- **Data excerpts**
━━━━━━━━━━━━━━━━
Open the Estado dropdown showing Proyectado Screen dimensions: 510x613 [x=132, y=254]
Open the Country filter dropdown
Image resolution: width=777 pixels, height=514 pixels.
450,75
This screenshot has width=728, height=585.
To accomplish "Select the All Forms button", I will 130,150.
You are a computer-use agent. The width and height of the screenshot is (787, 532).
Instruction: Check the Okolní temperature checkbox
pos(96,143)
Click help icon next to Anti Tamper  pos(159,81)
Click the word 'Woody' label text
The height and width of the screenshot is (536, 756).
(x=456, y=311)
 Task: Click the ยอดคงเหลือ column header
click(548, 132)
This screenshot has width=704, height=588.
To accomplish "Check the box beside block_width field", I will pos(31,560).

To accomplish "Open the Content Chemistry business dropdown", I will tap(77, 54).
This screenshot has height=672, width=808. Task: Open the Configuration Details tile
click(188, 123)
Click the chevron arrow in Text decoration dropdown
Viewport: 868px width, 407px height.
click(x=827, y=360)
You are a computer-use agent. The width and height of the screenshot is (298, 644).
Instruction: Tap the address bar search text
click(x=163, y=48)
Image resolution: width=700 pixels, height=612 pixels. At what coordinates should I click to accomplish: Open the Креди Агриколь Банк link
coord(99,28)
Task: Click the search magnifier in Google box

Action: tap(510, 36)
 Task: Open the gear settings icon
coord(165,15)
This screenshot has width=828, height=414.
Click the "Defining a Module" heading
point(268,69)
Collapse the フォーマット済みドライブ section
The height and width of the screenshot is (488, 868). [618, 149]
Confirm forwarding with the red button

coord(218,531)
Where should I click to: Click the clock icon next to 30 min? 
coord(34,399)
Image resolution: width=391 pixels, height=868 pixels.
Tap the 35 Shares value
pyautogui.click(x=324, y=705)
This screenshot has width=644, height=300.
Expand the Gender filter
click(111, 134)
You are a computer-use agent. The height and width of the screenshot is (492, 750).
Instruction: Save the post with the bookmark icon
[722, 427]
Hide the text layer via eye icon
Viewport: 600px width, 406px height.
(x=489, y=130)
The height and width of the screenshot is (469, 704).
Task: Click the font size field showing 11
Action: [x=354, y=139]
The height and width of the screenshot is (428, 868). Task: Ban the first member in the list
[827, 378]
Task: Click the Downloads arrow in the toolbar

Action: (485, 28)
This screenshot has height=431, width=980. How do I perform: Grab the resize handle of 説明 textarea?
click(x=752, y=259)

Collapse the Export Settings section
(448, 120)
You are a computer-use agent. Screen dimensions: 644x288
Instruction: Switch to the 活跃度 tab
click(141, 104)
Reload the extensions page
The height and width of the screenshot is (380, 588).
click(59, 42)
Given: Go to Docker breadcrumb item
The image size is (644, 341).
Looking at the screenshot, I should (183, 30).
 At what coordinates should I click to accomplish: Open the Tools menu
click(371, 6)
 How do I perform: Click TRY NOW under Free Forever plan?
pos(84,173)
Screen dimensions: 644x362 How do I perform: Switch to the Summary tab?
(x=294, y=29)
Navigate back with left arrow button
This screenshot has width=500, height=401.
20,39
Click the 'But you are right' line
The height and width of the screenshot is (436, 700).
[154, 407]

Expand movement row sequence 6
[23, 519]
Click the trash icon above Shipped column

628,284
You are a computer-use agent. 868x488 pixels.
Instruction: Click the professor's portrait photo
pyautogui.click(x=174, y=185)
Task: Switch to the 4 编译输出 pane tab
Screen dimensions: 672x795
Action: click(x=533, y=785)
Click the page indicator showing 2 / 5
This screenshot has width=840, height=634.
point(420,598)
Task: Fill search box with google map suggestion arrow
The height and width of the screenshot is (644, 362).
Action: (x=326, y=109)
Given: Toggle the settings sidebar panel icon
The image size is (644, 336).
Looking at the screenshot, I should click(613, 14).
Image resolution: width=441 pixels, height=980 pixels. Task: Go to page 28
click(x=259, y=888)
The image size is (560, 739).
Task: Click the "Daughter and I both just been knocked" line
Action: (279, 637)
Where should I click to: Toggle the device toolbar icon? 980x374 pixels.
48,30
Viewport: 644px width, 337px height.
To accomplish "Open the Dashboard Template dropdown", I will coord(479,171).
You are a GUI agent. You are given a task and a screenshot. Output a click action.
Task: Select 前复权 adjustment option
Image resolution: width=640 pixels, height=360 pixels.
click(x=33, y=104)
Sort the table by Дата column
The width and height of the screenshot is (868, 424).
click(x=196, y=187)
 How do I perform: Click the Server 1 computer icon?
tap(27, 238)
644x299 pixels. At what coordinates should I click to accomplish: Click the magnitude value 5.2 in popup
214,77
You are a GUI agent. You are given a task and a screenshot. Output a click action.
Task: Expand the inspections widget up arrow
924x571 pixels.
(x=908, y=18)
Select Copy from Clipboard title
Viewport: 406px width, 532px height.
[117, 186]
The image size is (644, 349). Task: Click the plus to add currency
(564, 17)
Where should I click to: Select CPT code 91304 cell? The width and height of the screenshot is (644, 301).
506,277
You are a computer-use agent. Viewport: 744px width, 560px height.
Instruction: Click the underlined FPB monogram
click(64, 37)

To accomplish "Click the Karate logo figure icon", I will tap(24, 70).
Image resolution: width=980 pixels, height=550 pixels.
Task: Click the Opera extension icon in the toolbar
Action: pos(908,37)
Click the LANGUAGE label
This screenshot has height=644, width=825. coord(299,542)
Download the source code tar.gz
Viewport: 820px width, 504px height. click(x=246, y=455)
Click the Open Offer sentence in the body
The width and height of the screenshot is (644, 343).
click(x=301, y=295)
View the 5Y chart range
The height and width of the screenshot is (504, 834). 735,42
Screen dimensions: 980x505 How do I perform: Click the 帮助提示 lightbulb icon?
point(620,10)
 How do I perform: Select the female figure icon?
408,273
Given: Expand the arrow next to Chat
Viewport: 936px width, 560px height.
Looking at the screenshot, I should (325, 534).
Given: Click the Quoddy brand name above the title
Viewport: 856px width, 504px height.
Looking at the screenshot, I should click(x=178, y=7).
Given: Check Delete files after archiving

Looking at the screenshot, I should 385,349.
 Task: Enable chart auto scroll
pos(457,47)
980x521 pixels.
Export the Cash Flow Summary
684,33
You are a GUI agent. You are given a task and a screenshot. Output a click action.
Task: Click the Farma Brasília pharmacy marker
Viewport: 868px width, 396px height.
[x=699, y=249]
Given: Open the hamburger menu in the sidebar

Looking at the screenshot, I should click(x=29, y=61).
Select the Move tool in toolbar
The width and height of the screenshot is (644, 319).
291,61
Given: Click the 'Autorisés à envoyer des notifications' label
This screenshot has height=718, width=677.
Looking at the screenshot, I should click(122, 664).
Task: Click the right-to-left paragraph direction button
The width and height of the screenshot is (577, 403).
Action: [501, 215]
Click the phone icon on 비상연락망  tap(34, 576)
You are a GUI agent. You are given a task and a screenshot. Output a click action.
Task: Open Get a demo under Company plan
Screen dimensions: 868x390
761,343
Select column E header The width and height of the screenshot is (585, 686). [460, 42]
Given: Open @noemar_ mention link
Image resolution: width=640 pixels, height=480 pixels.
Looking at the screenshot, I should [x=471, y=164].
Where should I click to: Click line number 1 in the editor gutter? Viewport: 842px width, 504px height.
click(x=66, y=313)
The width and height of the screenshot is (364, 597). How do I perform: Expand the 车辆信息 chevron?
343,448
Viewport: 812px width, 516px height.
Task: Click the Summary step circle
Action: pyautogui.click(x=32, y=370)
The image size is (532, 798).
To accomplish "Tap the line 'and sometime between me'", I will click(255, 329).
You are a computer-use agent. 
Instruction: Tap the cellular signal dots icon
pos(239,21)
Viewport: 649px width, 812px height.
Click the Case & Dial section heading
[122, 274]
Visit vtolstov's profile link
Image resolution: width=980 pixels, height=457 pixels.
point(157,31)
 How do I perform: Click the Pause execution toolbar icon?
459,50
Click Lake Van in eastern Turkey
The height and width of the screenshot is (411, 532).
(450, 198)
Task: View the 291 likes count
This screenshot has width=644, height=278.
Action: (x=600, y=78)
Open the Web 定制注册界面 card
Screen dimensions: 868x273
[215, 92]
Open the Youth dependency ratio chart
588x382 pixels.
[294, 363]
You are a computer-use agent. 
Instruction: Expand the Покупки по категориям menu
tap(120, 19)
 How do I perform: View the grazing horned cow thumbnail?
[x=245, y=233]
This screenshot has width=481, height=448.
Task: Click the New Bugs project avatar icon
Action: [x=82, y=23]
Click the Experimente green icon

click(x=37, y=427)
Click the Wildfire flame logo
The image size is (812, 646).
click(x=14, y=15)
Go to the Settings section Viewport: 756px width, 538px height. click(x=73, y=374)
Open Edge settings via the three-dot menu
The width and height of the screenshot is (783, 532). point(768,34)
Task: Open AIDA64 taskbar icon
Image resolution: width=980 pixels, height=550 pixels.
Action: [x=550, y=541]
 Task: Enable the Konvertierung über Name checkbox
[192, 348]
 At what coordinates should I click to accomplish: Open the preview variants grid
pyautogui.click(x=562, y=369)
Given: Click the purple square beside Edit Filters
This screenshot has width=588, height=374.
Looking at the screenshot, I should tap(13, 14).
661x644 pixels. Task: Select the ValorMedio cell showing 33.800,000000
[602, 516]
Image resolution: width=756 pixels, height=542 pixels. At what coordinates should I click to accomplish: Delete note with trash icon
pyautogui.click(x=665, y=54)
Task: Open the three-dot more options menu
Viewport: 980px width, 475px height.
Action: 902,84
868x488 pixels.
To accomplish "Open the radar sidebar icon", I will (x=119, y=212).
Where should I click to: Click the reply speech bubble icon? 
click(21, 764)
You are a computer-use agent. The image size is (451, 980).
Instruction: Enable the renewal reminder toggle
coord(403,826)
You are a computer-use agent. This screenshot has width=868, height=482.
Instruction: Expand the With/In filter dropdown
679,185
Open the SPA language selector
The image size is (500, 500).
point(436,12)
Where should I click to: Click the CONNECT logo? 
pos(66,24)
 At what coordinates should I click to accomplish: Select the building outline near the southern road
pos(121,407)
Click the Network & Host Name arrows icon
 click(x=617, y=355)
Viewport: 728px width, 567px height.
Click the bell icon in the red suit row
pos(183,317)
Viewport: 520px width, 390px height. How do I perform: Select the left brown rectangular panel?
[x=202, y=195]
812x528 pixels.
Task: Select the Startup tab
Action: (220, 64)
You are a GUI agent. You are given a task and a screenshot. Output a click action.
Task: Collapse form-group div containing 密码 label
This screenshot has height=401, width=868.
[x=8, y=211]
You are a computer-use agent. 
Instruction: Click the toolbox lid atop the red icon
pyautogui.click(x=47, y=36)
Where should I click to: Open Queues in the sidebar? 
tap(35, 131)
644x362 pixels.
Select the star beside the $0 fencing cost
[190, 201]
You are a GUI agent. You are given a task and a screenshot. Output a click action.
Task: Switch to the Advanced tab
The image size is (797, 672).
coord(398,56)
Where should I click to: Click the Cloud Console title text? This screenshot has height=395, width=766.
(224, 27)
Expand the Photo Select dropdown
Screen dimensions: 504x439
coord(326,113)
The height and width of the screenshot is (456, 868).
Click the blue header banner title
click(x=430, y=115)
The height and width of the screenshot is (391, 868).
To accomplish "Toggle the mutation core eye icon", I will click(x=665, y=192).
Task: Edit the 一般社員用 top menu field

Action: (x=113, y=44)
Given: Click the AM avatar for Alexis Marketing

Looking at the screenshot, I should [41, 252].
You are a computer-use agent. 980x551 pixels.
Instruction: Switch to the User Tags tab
━━━━━━━━━━━━━━━━
- **Work request**
Lines in the data that hold "right" must be located and copied.

- **Answer**
Click the 'But you are right' line
Task: Click the right-to-left paragraph direction button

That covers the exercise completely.